Create test_server.py:

import asyncio

import pytest

from telepact import Client, Message, Serializer, TestClient
from server import telepact_server


async def adapter(message: Message, serializer: Serializer) -> Message:
    request_bytes = serializer.serialize(message)
    response = await telepact_server.process(request_bytes)
    return serializer.deserialize(response.bytes)


def make_test_client() -> TestClient:
    client = Client(adapter, Client.Options())
    return TestClient(client, TestClient.Options())


def test_hello_shows_the_actual_payload() -> None:
    test_client = make_test_client()

    with pytest.raises(AssertionError) as error_info:
        asyncio.run(
            test_client.assert_request(
                Message({}, {'fn.hello': {'name': 'Telepact'}}),
                {'Ok_': {'message': 'Hello, Telepact!'}},
                True,
            )
        )

    assert "Actual: {'Ok_': {'message': 'Telepact'}}" in str(error_info.value)


def test_hello_can_keep_going_with_multiple_assertions() -> None:
    test_client = make_test_client()

    response = asyncio.run(
        test_client.assert_request(
            Message({}, {'fn.hello': {'name': 'Telepact'}}),
            {'Ok_': {'message': 'Hello, Telepact!'}},
            False,
        )
    )

    greeting = response.body['Ok_']['message']

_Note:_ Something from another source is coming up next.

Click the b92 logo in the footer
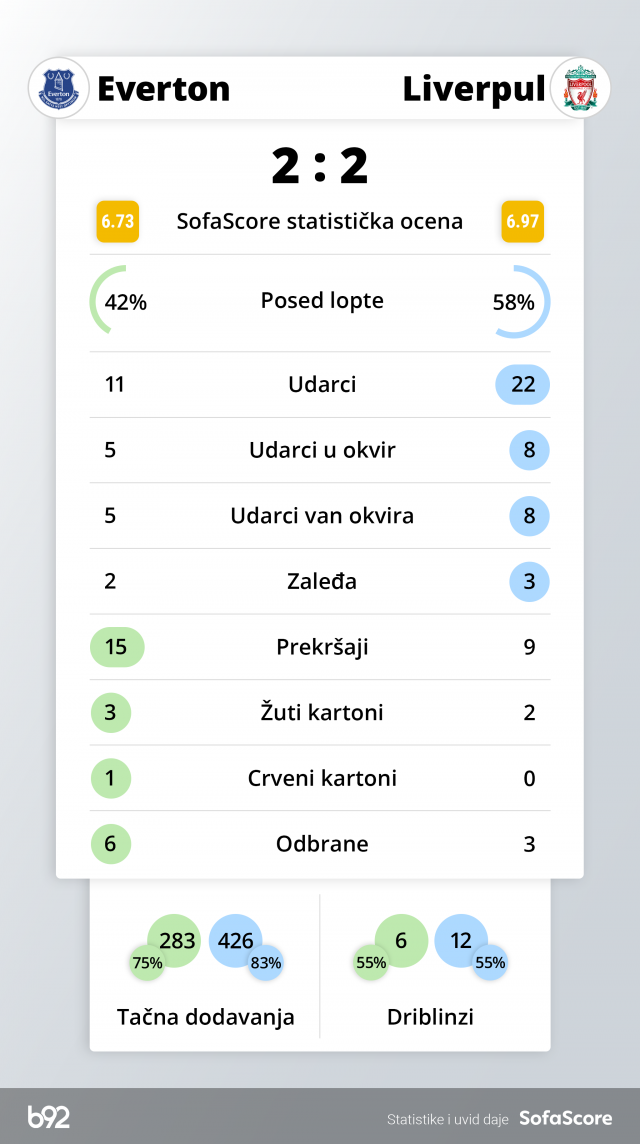This screenshot has width=640, height=1144. click(49, 1117)
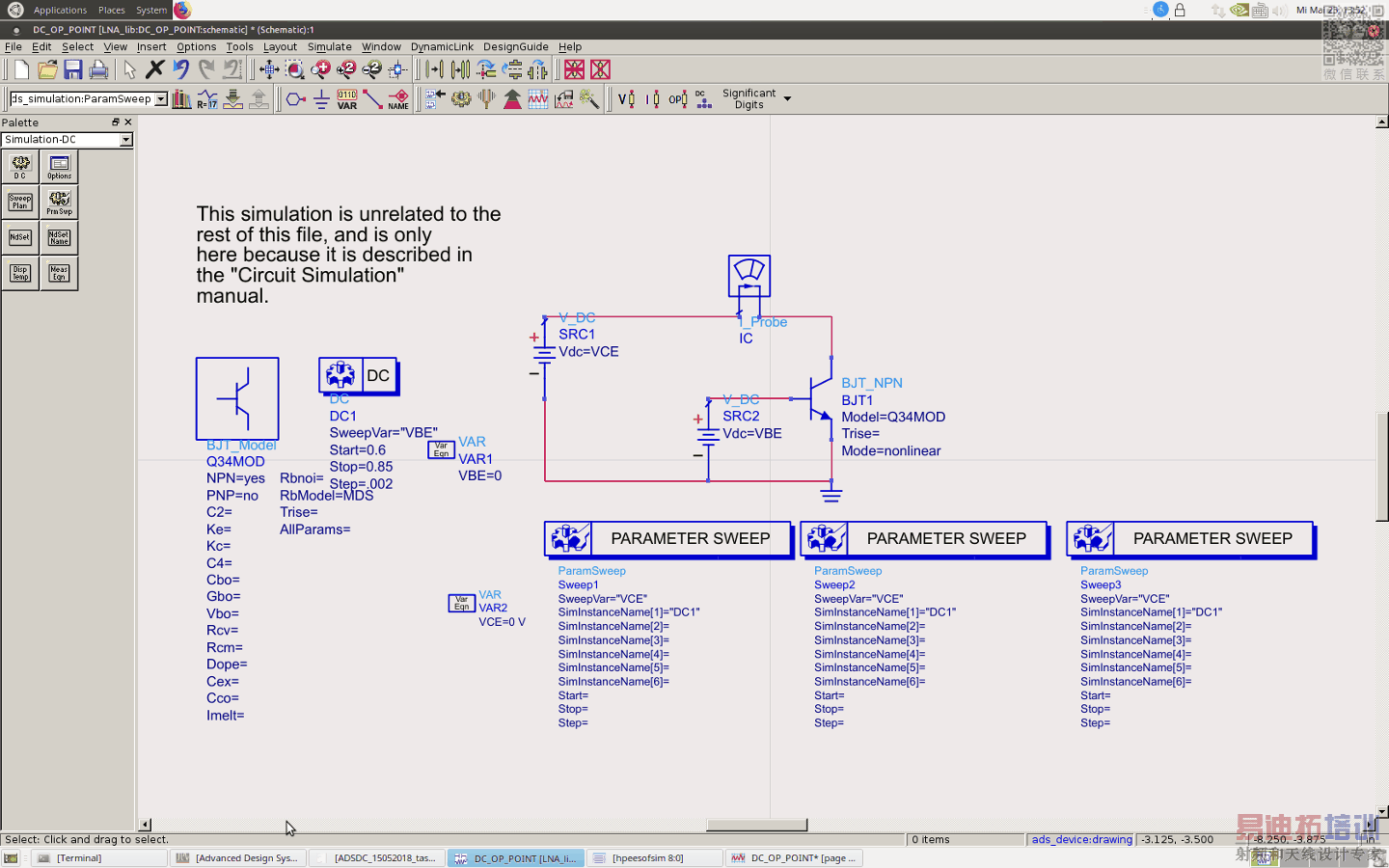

    assert greeting.startswith('Hello, ')
    extracted_name = greeting.removeprefix('Hello, ')
    assert extracted_name == 'Telepact!'

#Run the tests

pytest -q

The first test is the usual red phase: the assertion fails, and the error text includes the actual payload that came back from the server.

The second test shows the more unusual part. It uses expect_match=False, which means we currently expect the server to not match yet. In that case, TestClient returns a schema-valid response built from the expected payload we supplied, so the test can keep going.

That matters when one assertion depends on the result of an earlier one. Here, the server really returned Telepact, but TestClient hands the test a response whose message still satisfies the expected shape. That lets us first assert startswith('Hello, ') and then use that result for the next assertion on Telepact!, all in one red-phase test.

#Fix the server

Once we are ready to make the test green, change the handler:

async def hello(function_name: str, request_message: Message) -> Message:
    name = request_message.body[function_name]['name']
    return Message({}, {'Ok_': {'message': f'Hello, {name}!'}})

Now we can switch back to expect_match=True and keep the strict assertion.